Die «Gesamtsituation» ergibt sich jedoch nicht aus Drohungen, sondern vor allem daraus, dass es offenbar auf Social Media seit einigen Monaten eine Art Sport ist, sich über die Äusserungen von Halter lustig zu machen und ihn dafür zu kritisieren. Vereinzelt fallen auch Beleidigungen.
«Hat sich Jürg Halter schon zum Rockerkrieg geäussert?», fragt ein User. Auch finden sich Wortspielbilder über Halter – etwa sein Gesicht, auf einen Lichtschalter montiert, und dazu der Text: «Jürg Schalter». Oder Jürg Halter, der einen Hund in der Hand hält («Jürg Hundehalter»).

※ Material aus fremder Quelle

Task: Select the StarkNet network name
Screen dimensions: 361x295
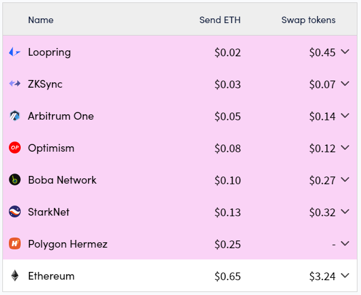Action: point(49,212)
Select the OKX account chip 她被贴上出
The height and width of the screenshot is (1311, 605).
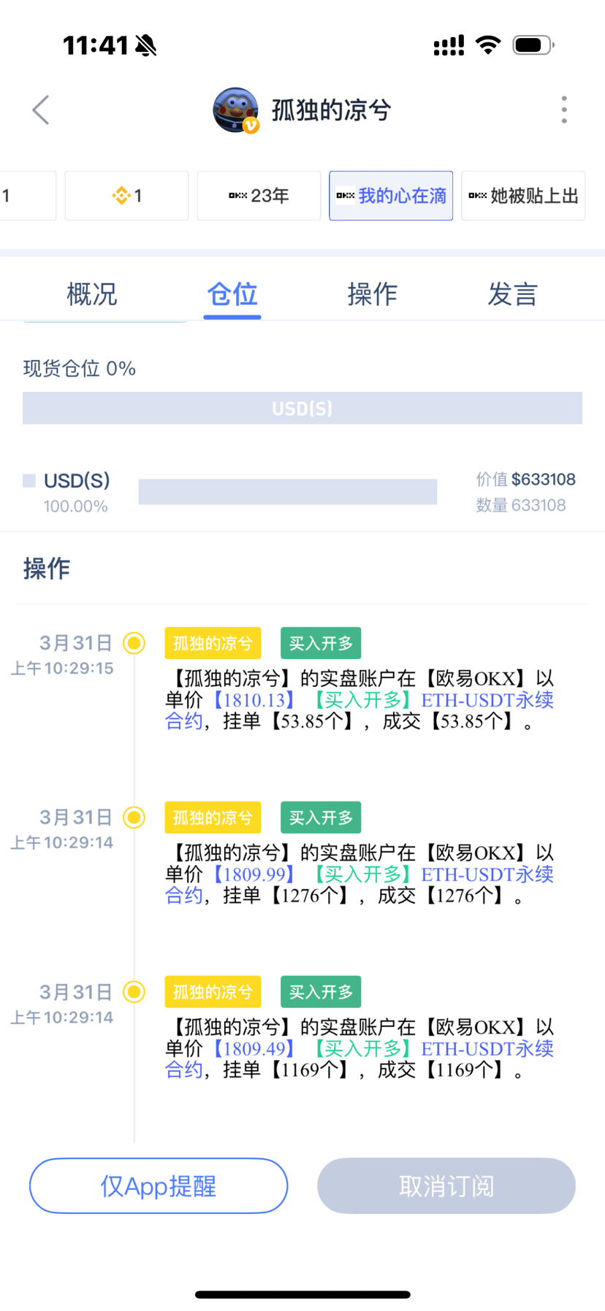pyautogui.click(x=523, y=196)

Neben viel Spott finden sich auch Tweets, in denen mit harten Bandagen gestritten wird. So hatte Halter selbst im Mai 2022 gefordert, «man solle Listen mit diesen Feiglingen anlegen», den «toxischen Würstchen». Worauf jemand antwortete: «Du Hund bist schon lange auf meiner Bier über den Kopf leeren Liste». Ausdruck von typischen, völlig entgleisten Twitter-Diskussionen. Mittendrin: Schriftsteller Halter.
Der gecancelte Mann
Jürg Halter ist auf Twitter einer wie viele: Er teilt schnell und heftig aus. Aber Kritik und Spott erträgt er ganz offensichtlich nicht so gut. Und so kam es, dass Halter in seiner «persönlichen Geschichte», die er auf Facebook und in der NZZ teilte, dann auch einen offensichtlichen Witz eines WOZ-Redaktors zu einem Aufruf hochstilisierte, seine Ausstellung «anzugreifen». Dies, obwohl der WOZ-Redaktor den Tweet erst vier Tage nach der Finissage abgesetzt hatte. Doch Halter schrieb: «Hier wurde eine weitere Grenze überschritten.» Und in der NZZ: «Ich frage mich, was ist das Ziel solcher Hasskampagnen? Mich einzuschüchtern? Mich fertigzumachen? Täter zu ermutigen?»
Aus einem Witz-Tweet über «wahre Antifaschist*innen» konstruiert sich Jürg Halter eine «konkrete Drohung» oder «anonyme Drohungen», verbindet sie in der NZZ assoziierend mit anonymen Morddrohungen, die er vor einem Jahr von rechtsextremen Verschwörungstheoretikern erhalten habe, die aber nichts mit der aktuellen Situation zu tun haben, springt zu einem Angriff von Neonazis auf eine queere Veranstaltung in Zürich kürzlich, weiter zum Umstand, dass SP-Bundesrätin Simonetta Sommaruga Personenschutz benötige …
Die «konkrete Drohung» von «anonymen Linksextremen» gibt es nicht. Doch die Erzählung vom gecancelten Mann ist zu schön, um nicht wahr zu sein. Das Narrativ setzt sich durch – den Fakten zum Trotz. Und am Ende, kurz bevor im Netz langsam Zweifel und Kritik an Halters Kampagne aufkommen, bleiben vom Berner Schriftsteller, der eine kurze, aber heftige Kampagne anzettelte, nur noch ein paar dürre Worte: «Ich möchte eigentlich, dass nun wieder Ruhe einkehrt. Das Ganze setzt zu.»